With earnings season in full swing, there were a number of changes to broker ratings. Downgrades dominated, as many stocks are seen to be fully priced. While earnings are generally in line with expectations, there aren’t too many companies reporting well ahead.
Challenger received two upgrades and one downgrade, while Macquarie saw two downgrades.
In the good books
Amcor (AMC) was upgraded to Neutral from Underperform by Credit Suisse. First half results were slightly below the broker’s expectations. Credit Suisse observes, even after executing a US$500m share buy-back, Amcor will have US$1.3bn in acquisition capacity through debt. In the absence of acquisitions, further buy-backs appear to be a likely scenario and the broker believes another US$500m could be bought back in FY17 without exceeding 2.5 times net debt to earnings. Target is raised to $14.40. Market sentiment is now neutral at +0.0.
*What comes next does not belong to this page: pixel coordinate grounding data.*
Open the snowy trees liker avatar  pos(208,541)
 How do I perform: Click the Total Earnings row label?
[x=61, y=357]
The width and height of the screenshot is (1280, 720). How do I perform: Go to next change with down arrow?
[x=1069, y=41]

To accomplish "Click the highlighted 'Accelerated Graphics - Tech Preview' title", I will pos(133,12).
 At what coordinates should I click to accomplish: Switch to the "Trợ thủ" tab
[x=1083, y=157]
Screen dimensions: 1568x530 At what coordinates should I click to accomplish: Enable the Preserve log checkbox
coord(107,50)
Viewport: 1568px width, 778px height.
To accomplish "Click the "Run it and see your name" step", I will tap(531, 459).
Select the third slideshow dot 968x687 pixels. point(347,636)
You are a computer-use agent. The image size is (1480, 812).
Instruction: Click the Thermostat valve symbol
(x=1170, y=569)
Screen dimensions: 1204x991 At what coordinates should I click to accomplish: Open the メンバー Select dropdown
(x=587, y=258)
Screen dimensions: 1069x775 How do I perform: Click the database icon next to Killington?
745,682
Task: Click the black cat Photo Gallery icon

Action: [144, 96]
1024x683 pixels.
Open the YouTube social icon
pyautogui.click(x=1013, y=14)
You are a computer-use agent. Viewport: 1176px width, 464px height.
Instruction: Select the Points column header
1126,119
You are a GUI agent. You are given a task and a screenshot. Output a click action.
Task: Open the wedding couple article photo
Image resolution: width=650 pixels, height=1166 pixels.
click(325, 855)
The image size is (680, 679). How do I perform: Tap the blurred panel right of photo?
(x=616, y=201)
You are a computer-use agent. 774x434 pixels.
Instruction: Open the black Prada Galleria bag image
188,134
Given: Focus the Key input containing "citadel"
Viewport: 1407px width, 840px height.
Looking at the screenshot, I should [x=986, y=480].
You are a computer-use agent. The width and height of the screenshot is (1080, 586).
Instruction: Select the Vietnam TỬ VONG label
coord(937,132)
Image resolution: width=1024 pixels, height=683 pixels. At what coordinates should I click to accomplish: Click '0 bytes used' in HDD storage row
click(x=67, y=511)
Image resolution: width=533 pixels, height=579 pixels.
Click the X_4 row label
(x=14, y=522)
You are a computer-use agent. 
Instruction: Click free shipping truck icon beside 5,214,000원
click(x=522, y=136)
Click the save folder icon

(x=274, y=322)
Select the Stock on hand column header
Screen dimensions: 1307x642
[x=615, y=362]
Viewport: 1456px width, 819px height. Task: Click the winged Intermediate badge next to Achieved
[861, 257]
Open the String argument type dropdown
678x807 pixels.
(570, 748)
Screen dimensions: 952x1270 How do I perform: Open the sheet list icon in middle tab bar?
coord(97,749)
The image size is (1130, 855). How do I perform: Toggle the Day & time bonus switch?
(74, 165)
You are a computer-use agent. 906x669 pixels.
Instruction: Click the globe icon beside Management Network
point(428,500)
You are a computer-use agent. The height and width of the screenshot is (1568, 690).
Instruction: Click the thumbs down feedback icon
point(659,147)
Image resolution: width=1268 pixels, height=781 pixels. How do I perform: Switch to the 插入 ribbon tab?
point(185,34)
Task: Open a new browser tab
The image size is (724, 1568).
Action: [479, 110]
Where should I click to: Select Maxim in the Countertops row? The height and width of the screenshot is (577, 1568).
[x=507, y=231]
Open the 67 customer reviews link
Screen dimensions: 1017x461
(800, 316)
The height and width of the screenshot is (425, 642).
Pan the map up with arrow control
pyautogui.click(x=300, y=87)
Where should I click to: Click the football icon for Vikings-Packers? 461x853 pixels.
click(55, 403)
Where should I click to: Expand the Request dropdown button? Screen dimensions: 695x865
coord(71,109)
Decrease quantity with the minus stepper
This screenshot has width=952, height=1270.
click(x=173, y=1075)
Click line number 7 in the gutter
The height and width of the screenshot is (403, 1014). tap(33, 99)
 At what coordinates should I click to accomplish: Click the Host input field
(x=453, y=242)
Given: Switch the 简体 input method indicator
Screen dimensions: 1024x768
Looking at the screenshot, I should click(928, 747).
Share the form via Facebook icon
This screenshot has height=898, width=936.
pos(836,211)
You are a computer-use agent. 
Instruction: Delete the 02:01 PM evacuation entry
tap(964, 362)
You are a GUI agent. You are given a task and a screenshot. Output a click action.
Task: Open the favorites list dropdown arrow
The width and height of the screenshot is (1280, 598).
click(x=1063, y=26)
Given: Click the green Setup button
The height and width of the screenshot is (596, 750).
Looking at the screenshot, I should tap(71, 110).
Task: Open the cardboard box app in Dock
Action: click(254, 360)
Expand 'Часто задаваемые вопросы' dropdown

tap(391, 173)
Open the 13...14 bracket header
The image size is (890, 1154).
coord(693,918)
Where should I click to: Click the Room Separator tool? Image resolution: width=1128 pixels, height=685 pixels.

Cardno (CDD) was upgraded to Neutral from Underperform by Macquarie. Cardno’s 17% profit decline from the previous first half was roughly in line and in accordance with the recent warning. Management expects improvement in the US, aided by the A$, but ongoing tough conditions locally. The broker believes the full impact of commodity price falls is yet to flow through to customer demand. However, Cardno’s steep share price fall on the earlier profit warning puts the stock at a large discount to peers, hence an upgrade to Neutral. Target falls to $3.12 from $3.52. Market sentiment is now +0.3.
Challenger (CGF) was upgraded to Buy from Neutral by Citi, and to Neutral from Underweight by JP Morgan. According to Citi, Challenger’s first-half result was broadly in line with expectations, guidance for retail liability book growth improving along with the dividend, but earnings falling just shy of the mark after a capital dilution. Guidance was revised slightly but overall, the broker says the removal of some uncertainty was the main theme of the result (although there is still enough uncertainty to keep the target price below spot valuation).
The broker notes margin compression in the Life business and weakness in Funds Management. While capital consumption was up, Citi sheets this back to one-offs and says a Tier-2 raising could fund strong growth if need be. The broker says Challenger offers value, has strong sales potential and the dividend in the second half will be 100% franked.
For JP Morgan, Challenger’s first-half net profit fell a tad short due to margin pressure and capital surplus erosion. But JPMorgan notes strong annuity sales, a confidence-inspiring shift into less capital-intensive products, receding DSS risk and growth potential if the Murray recommendations are implemented. The broker expects margin pressure to continue but pricing pressure to wane, and says net book growth was strong in the first half. Rating upgraded to Neutral from Underweight.
With Deutsche going the other way (see in the not-so-good books below), market sentiment on Challenger is now +0.4.
GWA Group (GWA) was upgraded to Buy from Hold by Deutsche. First half results were in line with expectations. Deutsche Bank believes there is solid growth potential in FY16 because of volume and price growth, a capital return (potentially) and removal of the Wetherill Park inventory overhang.
Accordingly, Deutsche Bank upgrades to Buy from Hold. Target is reduced to $2.61 from $2.69. With Citi going the other way (see below0, market sentiment is now +0.0.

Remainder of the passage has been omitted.